Tuesday 21 January 2014

Photography and the Interpretation of the "Real" in the 19th Century


Until the invention of cameras, images were created through paintings, drawings and writing. In the case of the latter, an image could be created through its bare minimal descriptive details but nonetheless, its visualisation would not go beyond the reader’s imagination[1], and interpretation of text would vary from person to person. Image making didn’t necessarily need the subject to stand in front of its creator to be made. Its details can be modified to any extent once the artist is subjected to translate his experience into the boundaries of his own interpretation and techniques of making[2]. Photography is one of the most exact mediums to depict the visual reality of an object, a scene or a person. As precise as a painting or a drawing can be, a photograph is not only an image or an interpretation of the real, “but a material vestige of its subject that is directly stenciled off the real”[3], “like a footprint or a death mask”[4].
Though as unclear as the definition of realism might be[5], it is to be understood that its most idealistic meaning is how it depicts the real without moral grounds[6]. In other words, it implies “a concern with accurate and objective representation”[7] with no idealization towards the approach of the subject matter. Whether there is an opening for interpretation of an emotional or sentimental level, with a need to portray the issues and problems of contemporary life[8] is debatable[9]. By all means, in a visual aspect, photography can be classified as a realist medium since it reproduces exactly what is shown before the camera.

######

Work to complete:
Reproduce the whole essay on photography and the "real" exactly as it appears.

######

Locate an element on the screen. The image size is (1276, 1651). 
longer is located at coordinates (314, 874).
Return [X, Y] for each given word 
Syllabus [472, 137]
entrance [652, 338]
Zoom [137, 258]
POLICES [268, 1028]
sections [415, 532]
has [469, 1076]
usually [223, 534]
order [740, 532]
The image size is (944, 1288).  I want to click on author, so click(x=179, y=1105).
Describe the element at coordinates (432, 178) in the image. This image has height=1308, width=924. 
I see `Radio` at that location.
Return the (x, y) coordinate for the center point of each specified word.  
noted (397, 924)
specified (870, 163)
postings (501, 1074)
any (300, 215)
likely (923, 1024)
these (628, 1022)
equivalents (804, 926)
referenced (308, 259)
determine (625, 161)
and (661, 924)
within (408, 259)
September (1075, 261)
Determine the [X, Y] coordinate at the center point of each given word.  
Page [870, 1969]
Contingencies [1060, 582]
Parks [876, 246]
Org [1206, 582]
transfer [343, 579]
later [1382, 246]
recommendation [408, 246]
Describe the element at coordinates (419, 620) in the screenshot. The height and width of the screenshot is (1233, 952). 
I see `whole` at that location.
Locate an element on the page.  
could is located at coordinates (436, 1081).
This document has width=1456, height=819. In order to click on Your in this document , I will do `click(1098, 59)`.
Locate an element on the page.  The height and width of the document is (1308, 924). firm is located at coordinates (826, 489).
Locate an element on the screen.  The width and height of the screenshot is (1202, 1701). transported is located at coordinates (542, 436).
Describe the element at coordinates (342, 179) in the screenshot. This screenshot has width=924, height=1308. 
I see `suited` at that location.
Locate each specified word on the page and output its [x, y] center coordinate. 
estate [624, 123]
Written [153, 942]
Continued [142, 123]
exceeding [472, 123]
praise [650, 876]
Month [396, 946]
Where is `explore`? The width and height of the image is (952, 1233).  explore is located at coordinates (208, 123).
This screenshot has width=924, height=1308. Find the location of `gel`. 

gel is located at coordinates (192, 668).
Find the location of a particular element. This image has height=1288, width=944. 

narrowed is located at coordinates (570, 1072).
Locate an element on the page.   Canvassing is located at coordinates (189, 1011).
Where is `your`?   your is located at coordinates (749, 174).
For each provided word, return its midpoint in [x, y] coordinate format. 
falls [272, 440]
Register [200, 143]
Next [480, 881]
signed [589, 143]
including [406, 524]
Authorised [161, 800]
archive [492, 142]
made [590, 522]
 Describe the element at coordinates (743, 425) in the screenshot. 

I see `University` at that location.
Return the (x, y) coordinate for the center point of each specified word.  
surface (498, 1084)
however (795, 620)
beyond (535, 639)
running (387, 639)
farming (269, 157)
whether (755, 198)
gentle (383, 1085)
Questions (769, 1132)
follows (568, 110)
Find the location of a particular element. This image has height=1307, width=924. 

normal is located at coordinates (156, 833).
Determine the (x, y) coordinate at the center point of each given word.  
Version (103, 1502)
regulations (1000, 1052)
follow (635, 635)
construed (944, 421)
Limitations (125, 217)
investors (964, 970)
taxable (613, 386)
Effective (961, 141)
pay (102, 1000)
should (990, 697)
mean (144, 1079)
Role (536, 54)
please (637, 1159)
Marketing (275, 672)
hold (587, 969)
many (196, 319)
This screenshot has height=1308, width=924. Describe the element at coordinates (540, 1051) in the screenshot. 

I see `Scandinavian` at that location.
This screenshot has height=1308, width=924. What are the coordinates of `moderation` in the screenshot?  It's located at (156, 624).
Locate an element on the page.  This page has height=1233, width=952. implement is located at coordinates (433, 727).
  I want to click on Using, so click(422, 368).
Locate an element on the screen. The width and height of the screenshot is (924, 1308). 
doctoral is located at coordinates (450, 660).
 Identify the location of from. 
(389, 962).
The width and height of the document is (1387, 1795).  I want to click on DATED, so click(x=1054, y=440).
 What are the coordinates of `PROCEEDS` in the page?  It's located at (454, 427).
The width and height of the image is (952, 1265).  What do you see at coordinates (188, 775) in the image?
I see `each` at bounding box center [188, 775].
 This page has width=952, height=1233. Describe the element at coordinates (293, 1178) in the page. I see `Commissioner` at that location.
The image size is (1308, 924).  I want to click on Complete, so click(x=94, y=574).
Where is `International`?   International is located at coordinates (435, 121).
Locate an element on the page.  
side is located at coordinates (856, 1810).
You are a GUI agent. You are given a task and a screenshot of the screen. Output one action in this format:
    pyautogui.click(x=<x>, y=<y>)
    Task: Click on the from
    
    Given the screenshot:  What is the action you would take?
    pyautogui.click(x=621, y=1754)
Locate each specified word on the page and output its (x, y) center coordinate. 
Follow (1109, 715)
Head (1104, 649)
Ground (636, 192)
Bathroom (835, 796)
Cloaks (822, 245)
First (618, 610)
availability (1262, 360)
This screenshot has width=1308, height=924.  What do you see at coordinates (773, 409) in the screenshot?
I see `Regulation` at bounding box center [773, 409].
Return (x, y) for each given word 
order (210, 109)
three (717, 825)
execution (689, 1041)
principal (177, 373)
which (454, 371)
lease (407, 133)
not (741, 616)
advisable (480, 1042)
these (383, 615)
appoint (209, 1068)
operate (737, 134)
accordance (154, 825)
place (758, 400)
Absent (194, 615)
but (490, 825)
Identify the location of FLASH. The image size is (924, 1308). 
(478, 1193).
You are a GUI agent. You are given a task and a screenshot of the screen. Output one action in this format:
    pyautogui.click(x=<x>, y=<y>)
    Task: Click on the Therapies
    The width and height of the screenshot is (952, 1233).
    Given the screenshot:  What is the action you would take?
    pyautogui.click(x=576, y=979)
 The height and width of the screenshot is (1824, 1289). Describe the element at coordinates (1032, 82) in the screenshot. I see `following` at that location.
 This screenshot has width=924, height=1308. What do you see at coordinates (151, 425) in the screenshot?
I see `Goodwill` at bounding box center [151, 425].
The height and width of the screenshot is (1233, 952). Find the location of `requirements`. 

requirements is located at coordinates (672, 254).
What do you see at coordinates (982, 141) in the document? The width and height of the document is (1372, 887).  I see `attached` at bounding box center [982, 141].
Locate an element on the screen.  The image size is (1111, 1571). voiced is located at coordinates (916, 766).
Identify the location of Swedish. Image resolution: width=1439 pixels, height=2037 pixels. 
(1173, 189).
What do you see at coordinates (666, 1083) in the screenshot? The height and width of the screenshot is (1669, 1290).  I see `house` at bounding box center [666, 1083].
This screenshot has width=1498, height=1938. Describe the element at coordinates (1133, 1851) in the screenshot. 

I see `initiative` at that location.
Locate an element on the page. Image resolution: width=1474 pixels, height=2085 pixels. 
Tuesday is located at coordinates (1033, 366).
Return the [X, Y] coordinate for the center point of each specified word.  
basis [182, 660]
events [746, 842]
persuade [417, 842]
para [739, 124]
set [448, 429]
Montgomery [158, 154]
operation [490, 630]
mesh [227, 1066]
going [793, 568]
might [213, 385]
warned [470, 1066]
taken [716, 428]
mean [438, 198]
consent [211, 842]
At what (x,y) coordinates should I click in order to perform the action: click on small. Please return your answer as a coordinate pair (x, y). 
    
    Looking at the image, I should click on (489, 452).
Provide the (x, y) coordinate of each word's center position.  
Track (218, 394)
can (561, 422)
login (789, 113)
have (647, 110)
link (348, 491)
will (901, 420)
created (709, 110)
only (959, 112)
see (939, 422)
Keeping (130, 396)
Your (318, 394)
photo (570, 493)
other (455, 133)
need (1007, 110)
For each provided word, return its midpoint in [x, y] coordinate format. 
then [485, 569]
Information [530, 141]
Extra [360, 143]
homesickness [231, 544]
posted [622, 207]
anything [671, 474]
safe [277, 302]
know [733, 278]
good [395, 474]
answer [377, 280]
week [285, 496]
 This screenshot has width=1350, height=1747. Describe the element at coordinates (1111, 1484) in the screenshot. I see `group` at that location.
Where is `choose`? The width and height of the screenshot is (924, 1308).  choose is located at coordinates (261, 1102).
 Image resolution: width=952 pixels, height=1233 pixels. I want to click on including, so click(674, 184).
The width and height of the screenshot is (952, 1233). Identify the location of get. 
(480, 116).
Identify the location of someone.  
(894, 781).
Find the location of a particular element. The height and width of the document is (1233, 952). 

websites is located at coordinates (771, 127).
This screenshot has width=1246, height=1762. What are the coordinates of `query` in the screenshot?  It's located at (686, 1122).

######

Solution to the problem:
Tuesday 21 January 2014

Photography and the Interpretation of the "Real" in the 19th Century


Until the invention of cameras, images were created through paintings, drawings and writing. In the case of the latter, an image could be created through its bare minimal descriptive details but nonetheless, its visualisation would not go beyond the reader’s imagination[1], and interpretation of text would vary from person to person. Image making didn’t necessarily need the subject to stand in front of its creator to be made. Its details can be modified to any extent once the artist is subjected to translate his experience into the boundaries of his own interpretation and techniques of making[2]. Photography is one of the most exact mediums to depict the visual reality of an object, a scene or a person. As precise as a painting or a drawing can be, a photograph is not only an image or an interpretation of the real, “but a material vestige of its subject that is directly stenciled off the real”[3], “like a footprint or a death mask”[4].
Though as unclear as the definition of realism might be[5], it is to be understood that its most idealistic meaning is how it depicts the real without moral grounds[6]. In other words, it implies “a concern with accurate and objective representation”[7] with no idealization towards the approach of the subject matter. Whether there is an opening for interpretation of an emotional or sentimental level, with a need to portray the issues and problems of contemporary life[8] is debatable[9]. By all means, in a visual aspect, photography can be classified as a realist medium since it reproduces exactly what is shown before the camera.